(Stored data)
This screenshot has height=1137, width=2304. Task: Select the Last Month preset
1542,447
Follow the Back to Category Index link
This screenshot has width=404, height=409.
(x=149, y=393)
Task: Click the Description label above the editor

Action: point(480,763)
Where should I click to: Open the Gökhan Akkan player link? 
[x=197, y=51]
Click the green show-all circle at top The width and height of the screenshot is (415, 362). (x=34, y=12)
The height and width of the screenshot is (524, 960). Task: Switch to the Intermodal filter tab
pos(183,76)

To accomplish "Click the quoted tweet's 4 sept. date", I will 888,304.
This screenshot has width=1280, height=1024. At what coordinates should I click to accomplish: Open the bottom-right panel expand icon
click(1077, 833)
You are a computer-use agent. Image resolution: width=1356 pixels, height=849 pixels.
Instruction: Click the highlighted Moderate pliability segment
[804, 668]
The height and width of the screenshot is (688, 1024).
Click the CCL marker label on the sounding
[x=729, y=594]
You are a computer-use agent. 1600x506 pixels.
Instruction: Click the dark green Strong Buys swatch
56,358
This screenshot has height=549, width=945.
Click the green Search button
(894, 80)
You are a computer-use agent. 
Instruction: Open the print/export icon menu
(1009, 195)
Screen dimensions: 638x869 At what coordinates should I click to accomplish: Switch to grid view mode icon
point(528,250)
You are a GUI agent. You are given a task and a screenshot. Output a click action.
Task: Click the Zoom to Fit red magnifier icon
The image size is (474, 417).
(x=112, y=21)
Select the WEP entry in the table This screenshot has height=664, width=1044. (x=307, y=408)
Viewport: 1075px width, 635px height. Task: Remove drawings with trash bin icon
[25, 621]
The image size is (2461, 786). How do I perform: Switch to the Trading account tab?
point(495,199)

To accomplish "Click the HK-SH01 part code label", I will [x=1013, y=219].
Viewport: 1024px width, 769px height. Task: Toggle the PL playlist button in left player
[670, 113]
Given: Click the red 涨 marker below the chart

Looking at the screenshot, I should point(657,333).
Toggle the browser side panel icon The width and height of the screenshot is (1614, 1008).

▸ **YOUR GOAL**
The answer must be a single number: how many lines of the records contain the string "computer".

▸ **OUTPUT FOR THIS TASK**
3